### Your instructions
Taking the line with "Task: Click the" as the first, copy every line through the end of the records below exactly. Do not include pictures.

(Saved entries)
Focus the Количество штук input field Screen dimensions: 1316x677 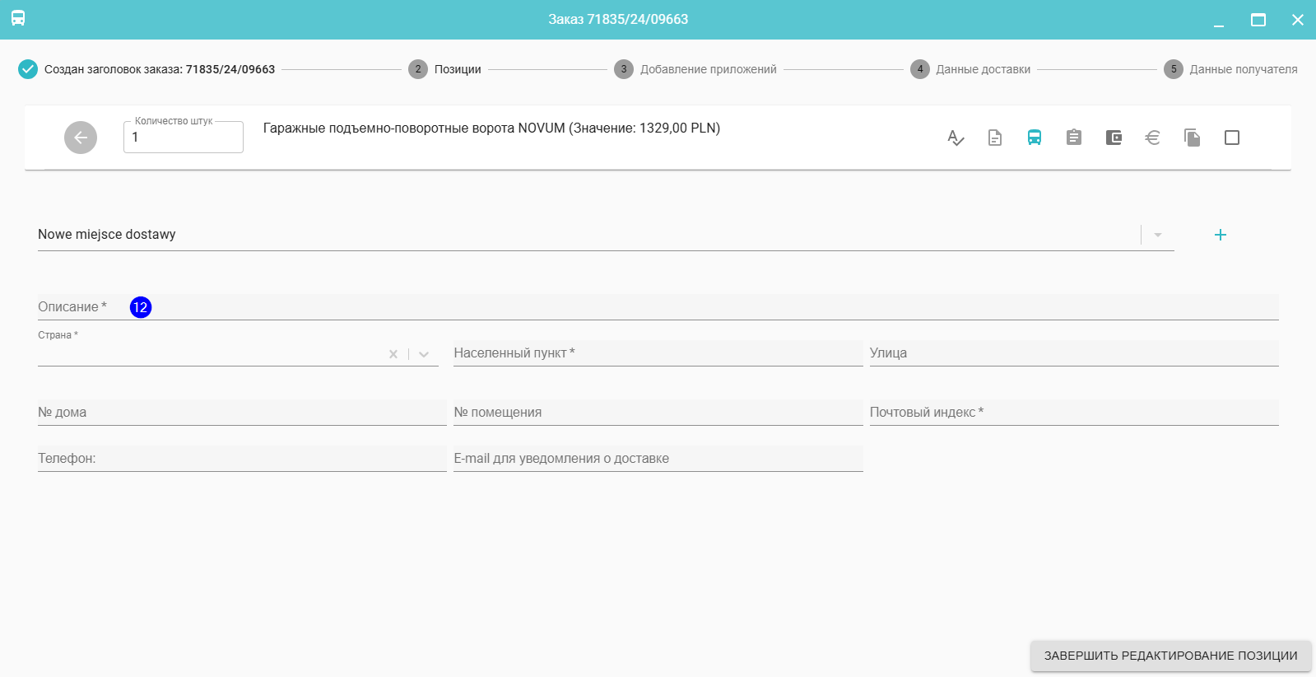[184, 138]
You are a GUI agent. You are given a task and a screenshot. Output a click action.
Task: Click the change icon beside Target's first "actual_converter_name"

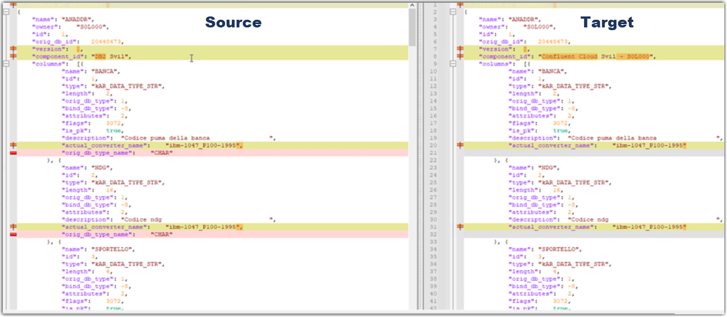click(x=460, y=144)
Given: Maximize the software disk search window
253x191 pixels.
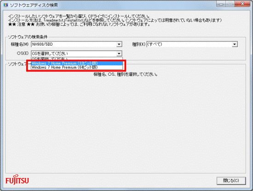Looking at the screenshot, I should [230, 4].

### Exercise solution
Task: Click the change icon beside Target's first "actual_converter_name"

click(x=460, y=144)
Given: Maximize the software disk search window
253x191 pixels.
Looking at the screenshot, I should [230, 4].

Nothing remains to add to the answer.